INFORMATION PROVIDED Block Start

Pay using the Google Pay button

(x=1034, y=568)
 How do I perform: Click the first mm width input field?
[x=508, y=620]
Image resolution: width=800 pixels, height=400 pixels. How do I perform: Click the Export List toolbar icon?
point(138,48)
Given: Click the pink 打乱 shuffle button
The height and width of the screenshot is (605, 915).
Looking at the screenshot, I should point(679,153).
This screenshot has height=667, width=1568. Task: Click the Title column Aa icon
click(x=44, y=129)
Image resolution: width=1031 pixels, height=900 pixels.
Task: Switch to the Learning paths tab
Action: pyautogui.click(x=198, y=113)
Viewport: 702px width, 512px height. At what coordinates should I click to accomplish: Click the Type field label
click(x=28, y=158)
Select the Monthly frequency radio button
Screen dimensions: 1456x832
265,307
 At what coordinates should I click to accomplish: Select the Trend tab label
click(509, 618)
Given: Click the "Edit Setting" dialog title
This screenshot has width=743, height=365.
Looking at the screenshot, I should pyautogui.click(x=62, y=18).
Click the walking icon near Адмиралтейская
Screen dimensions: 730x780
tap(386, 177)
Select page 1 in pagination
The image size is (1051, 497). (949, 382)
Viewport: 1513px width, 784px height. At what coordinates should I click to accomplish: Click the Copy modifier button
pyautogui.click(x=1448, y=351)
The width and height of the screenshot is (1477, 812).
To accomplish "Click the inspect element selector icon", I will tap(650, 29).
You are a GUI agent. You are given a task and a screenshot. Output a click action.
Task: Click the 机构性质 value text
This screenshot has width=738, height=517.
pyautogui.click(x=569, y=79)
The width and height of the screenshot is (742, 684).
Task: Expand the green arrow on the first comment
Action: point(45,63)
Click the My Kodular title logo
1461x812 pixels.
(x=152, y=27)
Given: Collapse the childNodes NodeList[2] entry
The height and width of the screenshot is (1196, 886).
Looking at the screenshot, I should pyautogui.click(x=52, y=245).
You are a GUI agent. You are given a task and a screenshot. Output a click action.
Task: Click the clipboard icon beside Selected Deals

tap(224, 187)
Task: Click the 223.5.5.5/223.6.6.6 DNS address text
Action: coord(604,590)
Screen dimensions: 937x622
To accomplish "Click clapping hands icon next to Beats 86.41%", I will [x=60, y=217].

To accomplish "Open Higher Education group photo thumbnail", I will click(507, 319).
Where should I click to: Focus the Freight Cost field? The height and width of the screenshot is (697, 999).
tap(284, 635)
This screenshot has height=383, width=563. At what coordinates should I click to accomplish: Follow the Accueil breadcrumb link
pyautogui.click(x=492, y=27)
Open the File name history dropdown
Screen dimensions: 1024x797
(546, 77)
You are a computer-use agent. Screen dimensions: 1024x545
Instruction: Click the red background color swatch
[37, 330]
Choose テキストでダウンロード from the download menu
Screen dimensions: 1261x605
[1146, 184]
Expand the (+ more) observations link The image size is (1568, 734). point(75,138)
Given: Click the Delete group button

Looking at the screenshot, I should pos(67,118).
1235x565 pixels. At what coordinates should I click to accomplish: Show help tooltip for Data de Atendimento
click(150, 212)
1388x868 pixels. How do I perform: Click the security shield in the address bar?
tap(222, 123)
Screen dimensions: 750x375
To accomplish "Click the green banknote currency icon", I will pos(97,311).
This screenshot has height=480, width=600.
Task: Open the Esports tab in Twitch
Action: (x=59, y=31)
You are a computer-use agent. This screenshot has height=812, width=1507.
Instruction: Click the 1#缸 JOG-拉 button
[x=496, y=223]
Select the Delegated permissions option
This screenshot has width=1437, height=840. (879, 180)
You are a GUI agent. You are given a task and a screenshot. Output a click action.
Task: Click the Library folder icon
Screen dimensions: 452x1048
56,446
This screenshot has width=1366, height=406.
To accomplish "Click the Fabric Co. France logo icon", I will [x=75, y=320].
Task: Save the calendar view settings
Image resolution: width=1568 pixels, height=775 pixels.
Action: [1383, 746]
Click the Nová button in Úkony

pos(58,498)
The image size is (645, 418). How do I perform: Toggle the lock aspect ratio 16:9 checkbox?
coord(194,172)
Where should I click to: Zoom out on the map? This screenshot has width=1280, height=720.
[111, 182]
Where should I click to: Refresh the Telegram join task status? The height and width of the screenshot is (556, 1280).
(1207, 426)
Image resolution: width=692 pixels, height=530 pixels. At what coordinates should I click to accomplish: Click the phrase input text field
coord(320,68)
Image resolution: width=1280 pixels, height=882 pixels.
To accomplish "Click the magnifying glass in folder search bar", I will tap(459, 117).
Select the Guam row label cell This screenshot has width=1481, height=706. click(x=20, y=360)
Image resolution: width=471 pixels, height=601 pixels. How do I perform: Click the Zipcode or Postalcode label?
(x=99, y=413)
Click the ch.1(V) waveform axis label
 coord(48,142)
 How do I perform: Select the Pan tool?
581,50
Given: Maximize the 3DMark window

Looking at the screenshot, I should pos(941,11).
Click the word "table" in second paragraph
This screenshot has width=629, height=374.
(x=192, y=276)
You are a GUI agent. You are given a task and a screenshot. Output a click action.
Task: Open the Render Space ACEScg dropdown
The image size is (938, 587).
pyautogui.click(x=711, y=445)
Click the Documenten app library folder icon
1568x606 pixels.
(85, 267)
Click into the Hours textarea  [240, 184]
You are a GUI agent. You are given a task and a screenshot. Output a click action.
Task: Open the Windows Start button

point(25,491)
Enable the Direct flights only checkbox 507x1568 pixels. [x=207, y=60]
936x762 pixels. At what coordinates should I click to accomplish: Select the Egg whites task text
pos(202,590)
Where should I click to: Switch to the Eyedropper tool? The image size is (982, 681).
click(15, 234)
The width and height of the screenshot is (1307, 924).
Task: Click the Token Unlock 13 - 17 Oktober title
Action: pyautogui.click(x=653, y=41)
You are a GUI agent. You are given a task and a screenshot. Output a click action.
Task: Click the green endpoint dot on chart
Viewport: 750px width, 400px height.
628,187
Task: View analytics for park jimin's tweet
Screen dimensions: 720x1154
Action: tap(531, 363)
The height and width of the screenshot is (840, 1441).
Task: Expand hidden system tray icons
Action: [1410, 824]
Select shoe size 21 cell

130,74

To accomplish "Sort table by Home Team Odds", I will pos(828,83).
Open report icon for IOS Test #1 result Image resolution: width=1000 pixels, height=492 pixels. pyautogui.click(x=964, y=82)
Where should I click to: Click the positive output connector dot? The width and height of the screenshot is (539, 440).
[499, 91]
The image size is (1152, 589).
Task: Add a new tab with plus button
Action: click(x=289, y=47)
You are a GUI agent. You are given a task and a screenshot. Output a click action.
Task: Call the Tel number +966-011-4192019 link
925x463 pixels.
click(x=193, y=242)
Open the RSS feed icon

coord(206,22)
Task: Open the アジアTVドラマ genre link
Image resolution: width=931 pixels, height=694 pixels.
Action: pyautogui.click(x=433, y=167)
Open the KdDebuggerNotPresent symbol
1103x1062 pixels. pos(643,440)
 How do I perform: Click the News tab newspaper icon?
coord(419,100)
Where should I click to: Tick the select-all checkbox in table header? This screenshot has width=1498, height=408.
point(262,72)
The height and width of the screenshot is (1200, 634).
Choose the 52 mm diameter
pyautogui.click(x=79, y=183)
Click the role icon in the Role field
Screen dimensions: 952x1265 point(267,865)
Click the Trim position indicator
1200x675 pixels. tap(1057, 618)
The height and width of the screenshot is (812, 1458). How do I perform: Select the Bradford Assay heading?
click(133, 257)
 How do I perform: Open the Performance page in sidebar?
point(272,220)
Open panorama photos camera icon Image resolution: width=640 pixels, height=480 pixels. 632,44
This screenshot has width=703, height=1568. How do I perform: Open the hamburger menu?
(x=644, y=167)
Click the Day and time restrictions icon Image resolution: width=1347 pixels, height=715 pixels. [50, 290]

INFORMATION PROVIDED Block End

■ PROBLEM: Each entry must appear again in the answer exactly as written.

■ FINISHED TASK:
Pay using the Google Pay button

(x=1034, y=568)
 How do I perform: Click the first mm width input field?
[x=508, y=620]
Image resolution: width=800 pixels, height=400 pixels. How do I perform: Click the Export List toolbar icon?
point(138,48)
Given: Click the pink 打乱 shuffle button
The height and width of the screenshot is (605, 915).
Looking at the screenshot, I should point(679,153).
This screenshot has height=667, width=1568. Task: Click the Title column Aa icon
click(x=44, y=129)
Image resolution: width=1031 pixels, height=900 pixels.
Task: Switch to the Learning paths tab
Action: pyautogui.click(x=198, y=113)
Viewport: 702px width, 512px height. At what coordinates should I click to accomplish: Click the Type field label
click(x=28, y=158)
Select the Monthly frequency radio button
Screen dimensions: 1456x832
265,307
 At what coordinates should I click to accomplish: Select the Trend tab label
click(509, 618)
Given: Click the "Edit Setting" dialog title
This screenshot has width=743, height=365.
Looking at the screenshot, I should pyautogui.click(x=62, y=18).
Click the walking icon near Адмиралтейская
Screen dimensions: 730x780
tap(386, 177)
Select page 1 in pagination
The image size is (1051, 497). (949, 382)
Viewport: 1513px width, 784px height. At what coordinates should I click to accomplish: Click the Copy modifier button
pyautogui.click(x=1448, y=351)
The width and height of the screenshot is (1477, 812).
To accomplish "Click the inspect element selector icon", I will tap(650, 29).
You are a GUI agent. You are given a task and a screenshot. Output a click action.
Task: Click the 机构性质 value text
This screenshot has width=738, height=517.
pyautogui.click(x=569, y=79)
The width and height of the screenshot is (742, 684).
Task: Expand the green arrow on the first comment
Action: point(45,63)
Click the My Kodular title logo
1461x812 pixels.
(x=152, y=27)
Given: Collapse the childNodes NodeList[2] entry
The height and width of the screenshot is (1196, 886).
Looking at the screenshot, I should pyautogui.click(x=52, y=245).
You are a GUI agent. You are given a task and a screenshot. Output a click action.
Task: Click the clipboard icon beside Selected Deals

tap(224, 187)
Task: Click the 223.5.5.5/223.6.6.6 DNS address text
Action: coord(604,590)
Screen dimensions: 937x622
To accomplish "Click clapping hands icon next to Beats 86.41%", I will [x=60, y=217].

To accomplish "Open Higher Education group photo thumbnail", I will click(507, 319).
Where should I click to: Focus the Freight Cost field? The height and width of the screenshot is (697, 999).
tap(284, 635)
This screenshot has height=383, width=563. At what coordinates should I click to accomplish: Follow the Accueil breadcrumb link
pyautogui.click(x=492, y=27)
Open the File name history dropdown
Screen dimensions: 1024x797
(546, 77)
You are a computer-use agent. Screen dimensions: 1024x545
Instruction: Click the red background color swatch
[37, 330]
Choose テキストでダウンロード from the download menu
Screen dimensions: 1261x605
[1146, 184]
Expand the (+ more) observations link The image size is (1568, 734). point(75,138)
Given: Click the Delete group button

Looking at the screenshot, I should pos(67,118).
1235x565 pixels. At what coordinates should I click to accomplish: Show help tooltip for Data de Atendimento
click(150, 212)
1388x868 pixels. How do I perform: Click the security shield in the address bar?
tap(222, 123)
Screen dimensions: 750x375
To accomplish "Click the green banknote currency icon", I will pos(97,311).
This screenshot has height=480, width=600.
Task: Open the Esports tab in Twitch
Action: (x=59, y=31)
You are a computer-use agent. This screenshot has height=812, width=1507.
Instruction: Click the 1#缸 JOG-拉 button
[x=496, y=223]
Select the Delegated permissions option
This screenshot has width=1437, height=840. (879, 180)
You are a GUI agent. You are given a task and a screenshot. Output a click action.
Task: Click the Library folder icon
Screen dimensions: 452x1048
56,446
This screenshot has width=1366, height=406.
To accomplish "Click the Fabric Co. France logo icon", I will [x=75, y=320].
Task: Save the calendar view settings
Image resolution: width=1568 pixels, height=775 pixels.
Action: [1383, 746]
Click the Nová button in Úkony

pos(58,498)
The image size is (645, 418). How do I perform: Toggle the lock aspect ratio 16:9 checkbox?
coord(194,172)
Where should I click to: Zoom out on the map? This screenshot has width=1280, height=720.
[111, 182]
Where should I click to: Refresh the Telegram join task status? The height and width of the screenshot is (556, 1280).
(1207, 426)
Image resolution: width=692 pixels, height=530 pixels. At what coordinates should I click to accomplish: Click the phrase input text field
coord(320,68)
Image resolution: width=1280 pixels, height=882 pixels.
To accomplish "Click the magnifying glass in folder search bar", I will tap(459, 117).
Select the Guam row label cell This screenshot has width=1481, height=706. click(x=20, y=360)
Image resolution: width=471 pixels, height=601 pixels. How do I perform: Click the Zipcode or Postalcode label?
(x=99, y=413)
Click the ch.1(V) waveform axis label
 coord(48,142)
 How do I perform: Select the Pan tool?
581,50
Given: Maximize the 3DMark window

Looking at the screenshot, I should pos(941,11).
Click the word "table" in second paragraph
This screenshot has width=629, height=374.
(x=192, y=276)
You are a GUI agent. You are given a task and a screenshot. Output a click action.
Task: Open the Render Space ACEScg dropdown
The image size is (938, 587).
pyautogui.click(x=711, y=445)
Click the Documenten app library folder icon
1568x606 pixels.
(85, 267)
Click into the Hours textarea  [240, 184]
You are a GUI agent. You are given a task and a screenshot. Output a click action.
Task: Open the Windows Start button

point(25,491)
Enable the Direct flights only checkbox 507x1568 pixels. [x=207, y=60]
936x762 pixels. At what coordinates should I click to accomplish: Select the Egg whites task text
pos(202,590)
Where should I click to: Switch to the Eyedropper tool? The image size is (982, 681).
click(15, 234)
The width and height of the screenshot is (1307, 924).
Task: Click the Token Unlock 13 - 17 Oktober title
Action: pyautogui.click(x=653, y=41)
You are a GUI agent. You are given a task and a screenshot. Output a click action.
Task: Click the green endpoint dot on chart
Viewport: 750px width, 400px height.
628,187
Task: View analytics for park jimin's tweet
Screen dimensions: 720x1154
Action: tap(531, 363)
The height and width of the screenshot is (840, 1441).
Task: Expand hidden system tray icons
Action: [1410, 824]
Select shoe size 21 cell

130,74

To accomplish "Sort table by Home Team Odds", I will pos(828,83).
Open report icon for IOS Test #1 result Image resolution: width=1000 pixels, height=492 pixels. pyautogui.click(x=964, y=82)
Where should I click to: Click the positive output connector dot? The width and height of the screenshot is (539, 440).
[499, 91]
The image size is (1152, 589).
Task: Add a new tab with plus button
Action: click(x=289, y=47)
You are a GUI agent. You are given a task and a screenshot. Output a click action.
Task: Call the Tel number +966-011-4192019 link
925x463 pixels.
click(x=193, y=242)
Open the RSS feed icon

coord(206,22)
Task: Open the アジアTVドラマ genre link
Image resolution: width=931 pixels, height=694 pixels.
Action: pyautogui.click(x=433, y=167)
Open the KdDebuggerNotPresent symbol
1103x1062 pixels. pos(643,440)
 How do I perform: Click the News tab newspaper icon?
coord(419,100)
Where should I click to: Tick the select-all checkbox in table header? This screenshot has width=1498, height=408.
point(262,72)
The height and width of the screenshot is (1200, 634).
Choose the 52 mm diameter
pyautogui.click(x=79, y=183)
Click the role icon in the Role field
Screen dimensions: 952x1265 point(267,865)
Click the Trim position indicator
1200x675 pixels. tap(1057, 618)
The height and width of the screenshot is (812, 1458). How do I perform: Select the Bradford Assay heading?
click(133, 257)
 How do I perform: Open the Performance page in sidebar?
point(272,220)
Open panorama photos camera icon Image resolution: width=640 pixels, height=480 pixels. 632,44
This screenshot has width=703, height=1568. How do I perform: Open the hamburger menu?
(x=644, y=167)
Click the Day and time restrictions icon Image resolution: width=1347 pixels, height=715 pixels. [50, 290]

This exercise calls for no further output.